Records from a data source:
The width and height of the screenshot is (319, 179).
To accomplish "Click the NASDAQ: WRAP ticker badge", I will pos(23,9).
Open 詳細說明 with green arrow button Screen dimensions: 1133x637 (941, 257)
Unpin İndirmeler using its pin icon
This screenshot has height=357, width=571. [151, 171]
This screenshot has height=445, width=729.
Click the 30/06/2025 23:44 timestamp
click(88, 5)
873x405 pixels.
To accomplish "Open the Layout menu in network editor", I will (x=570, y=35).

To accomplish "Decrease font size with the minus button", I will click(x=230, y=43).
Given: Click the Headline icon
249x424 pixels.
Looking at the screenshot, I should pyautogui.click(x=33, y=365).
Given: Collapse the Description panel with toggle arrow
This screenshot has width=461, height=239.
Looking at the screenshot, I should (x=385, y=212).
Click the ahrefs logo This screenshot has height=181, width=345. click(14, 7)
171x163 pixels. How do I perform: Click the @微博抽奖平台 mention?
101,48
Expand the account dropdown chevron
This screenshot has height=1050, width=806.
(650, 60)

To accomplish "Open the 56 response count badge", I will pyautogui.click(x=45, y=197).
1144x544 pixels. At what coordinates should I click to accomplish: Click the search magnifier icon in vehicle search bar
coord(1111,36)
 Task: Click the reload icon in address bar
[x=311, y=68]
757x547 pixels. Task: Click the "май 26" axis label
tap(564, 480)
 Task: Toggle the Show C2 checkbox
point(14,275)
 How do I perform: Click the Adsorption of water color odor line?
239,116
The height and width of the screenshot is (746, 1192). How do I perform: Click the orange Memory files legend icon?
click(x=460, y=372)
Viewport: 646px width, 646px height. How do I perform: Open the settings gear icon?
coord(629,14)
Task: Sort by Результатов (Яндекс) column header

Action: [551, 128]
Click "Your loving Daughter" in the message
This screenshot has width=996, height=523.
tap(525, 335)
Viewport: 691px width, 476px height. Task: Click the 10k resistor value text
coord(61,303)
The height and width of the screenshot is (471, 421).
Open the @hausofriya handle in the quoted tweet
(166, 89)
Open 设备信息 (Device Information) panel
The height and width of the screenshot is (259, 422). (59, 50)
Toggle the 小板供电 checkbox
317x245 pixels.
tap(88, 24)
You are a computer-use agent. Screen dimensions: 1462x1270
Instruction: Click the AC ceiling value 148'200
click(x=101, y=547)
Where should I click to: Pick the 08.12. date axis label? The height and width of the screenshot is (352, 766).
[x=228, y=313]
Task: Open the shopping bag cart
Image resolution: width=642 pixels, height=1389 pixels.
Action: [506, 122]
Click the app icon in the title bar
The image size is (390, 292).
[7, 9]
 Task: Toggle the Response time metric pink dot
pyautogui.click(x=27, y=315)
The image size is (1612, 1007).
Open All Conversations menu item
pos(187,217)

EXERCISE PROMPT:
Output the records in full, exactly.

REPLY TO THE EXERCISE:
The width and height of the screenshot is (319, 179).
To accomplish "Click the NASDAQ: WRAP ticker badge", I will pos(23,9).
Open 詳細說明 with green arrow button Screen dimensions: 1133x637 (941, 257)
Unpin İndirmeler using its pin icon
This screenshot has height=357, width=571. [151, 171]
This screenshot has height=445, width=729.
Click the 30/06/2025 23:44 timestamp
click(88, 5)
873x405 pixels.
To accomplish "Open the Layout menu in network editor", I will (x=570, y=35).

To accomplish "Decrease font size with the minus button", I will click(x=230, y=43).
Given: Click the Headline icon
249x424 pixels.
Looking at the screenshot, I should pyautogui.click(x=33, y=365).
Given: Collapse the Description panel with toggle arrow
This screenshot has width=461, height=239.
Looking at the screenshot, I should (x=385, y=212).
Click the ahrefs logo This screenshot has height=181, width=345. click(14, 7)
171x163 pixels. How do I perform: Click the @微博抽奖平台 mention?
101,48
Expand the account dropdown chevron
This screenshot has height=1050, width=806.
(650, 60)

To accomplish "Open the 56 response count badge", I will pyautogui.click(x=45, y=197).
1144x544 pixels. At what coordinates should I click to accomplish: Click the search magnifier icon in vehicle search bar
coord(1111,36)
 Task: Click the reload icon in address bar
[x=311, y=68]
757x547 pixels. Task: Click the "май 26" axis label
tap(564, 480)
 Task: Toggle the Show C2 checkbox
point(14,275)
 How do I perform: Click the Adsorption of water color odor line?
239,116
The height and width of the screenshot is (746, 1192). How do I perform: Click the orange Memory files legend icon?
click(x=460, y=372)
Viewport: 646px width, 646px height. How do I perform: Open the settings gear icon?
coord(629,14)
Task: Sort by Результатов (Яндекс) column header

Action: [551, 128]
Click "Your loving Daughter" in the message
This screenshot has width=996, height=523.
tap(525, 335)
Viewport: 691px width, 476px height. Task: Click the 10k resistor value text
coord(61,303)
The height and width of the screenshot is (471, 421).
Open the @hausofriya handle in the quoted tweet
(166, 89)
Open 设备信息 (Device Information) panel
The height and width of the screenshot is (259, 422). (59, 50)
Toggle the 小板供电 checkbox
317x245 pixels.
tap(88, 24)
You are a computer-use agent. Screen dimensions: 1462x1270
Instruction: Click the AC ceiling value 148'200
click(x=101, y=547)
Where should I click to: Pick the 08.12. date axis label? The height and width of the screenshot is (352, 766).
[x=228, y=313]
Task: Open the shopping bag cart
Image resolution: width=642 pixels, height=1389 pixels.
Action: [506, 122]
Click the app icon in the title bar
The image size is (390, 292).
[7, 9]
 Task: Toggle the Response time metric pink dot
pyautogui.click(x=27, y=315)
The image size is (1612, 1007).
Open All Conversations menu item
pos(187,217)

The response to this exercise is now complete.